In spite of that, he became the highest wicket taker in both Test and ODIs, taking his 534th wicket in the latter in April 2011.
He took his 800th Test wicket with hi very last delivery against India in Galle in July 2010. Going into the game he needed 8 wickets to reach the milestone. With seven secured and the last two Indian batsmen at the crease, Murali had Pragyan Ojha caught by Mahela Jayawaedeue to take the final wicket and win the match. He ended taking the most 5 (67) and 10 (22) wicket hauls in a match and is the only player to do so against all Test playing countries.

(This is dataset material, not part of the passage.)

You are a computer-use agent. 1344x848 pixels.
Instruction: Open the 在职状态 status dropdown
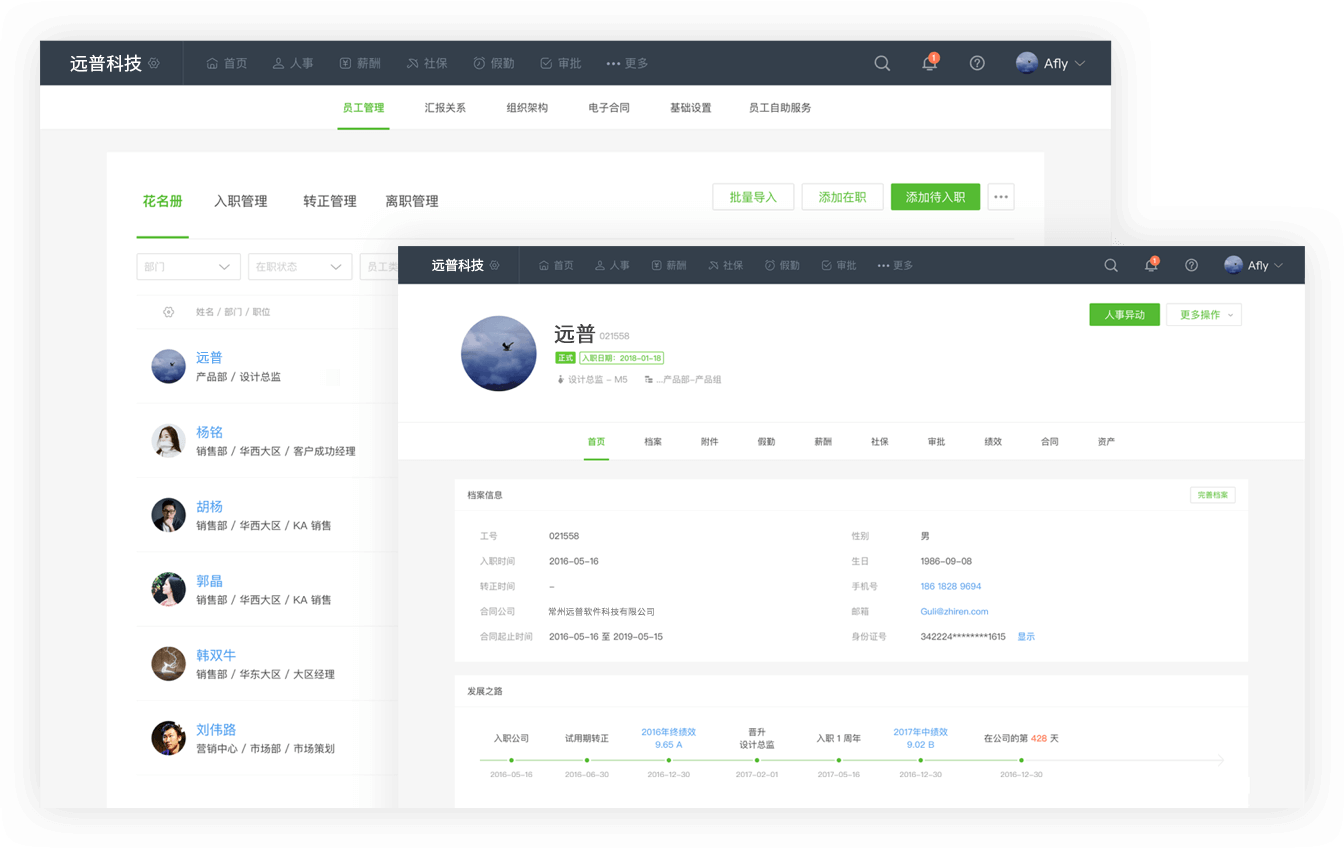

‘Warney’ finished his Test career with 708 wickets at an average of 25.42 in 145 Tests between 1999 – 2007. In ODIs he took 293 scalps in 194 matches, including a man-of-the-match performance of 33-4 to win the World Cup against Pakistan at Lords in 1999. His career was not without controversy either, but for a number of off the field misdemeanours, including a on year ban from the game for taking a banned diuretic just before the 2003 World Cup.
He was one of five, and the only bowler, to be named in Wisden’s ‘Cricketers of the Century’ (2000). The others were Don Bradman, Sir Jack Hobbs, Sir Garfield Sobers and Sir Viv Richards. ‘Murali’ didn’t make the list, however in 2002 Wisden named him the greatest ever bowler based on statistical analysis. In 2007, the Warne-Muralidaran Trophy was unveiled for future test series between Australia and Sri Lanka.
Murali narrowly escaped death when a Tsunami struck Sri Lanka on Boxing Day 2004, arriving late to a prize giving ceremony in Seenigama. He immediately established the Foundation for Goodness to raise funds to help survivors rebuild homes, schools, sports facilities and computer centres, raising US$4million in the first three years. The ‘Tsunami ODI Cricket Series’ was one of the fundraising events. Shane Warne captained a World XI which included Murali. They played three games in New Zealand against the Black Caps. Both signed my sketches at the Christchurch match on 22 January 2005 and naturally I made a donation to the Appeal – a small price to pay to see the two greatest wicket-takers blowing in tandem.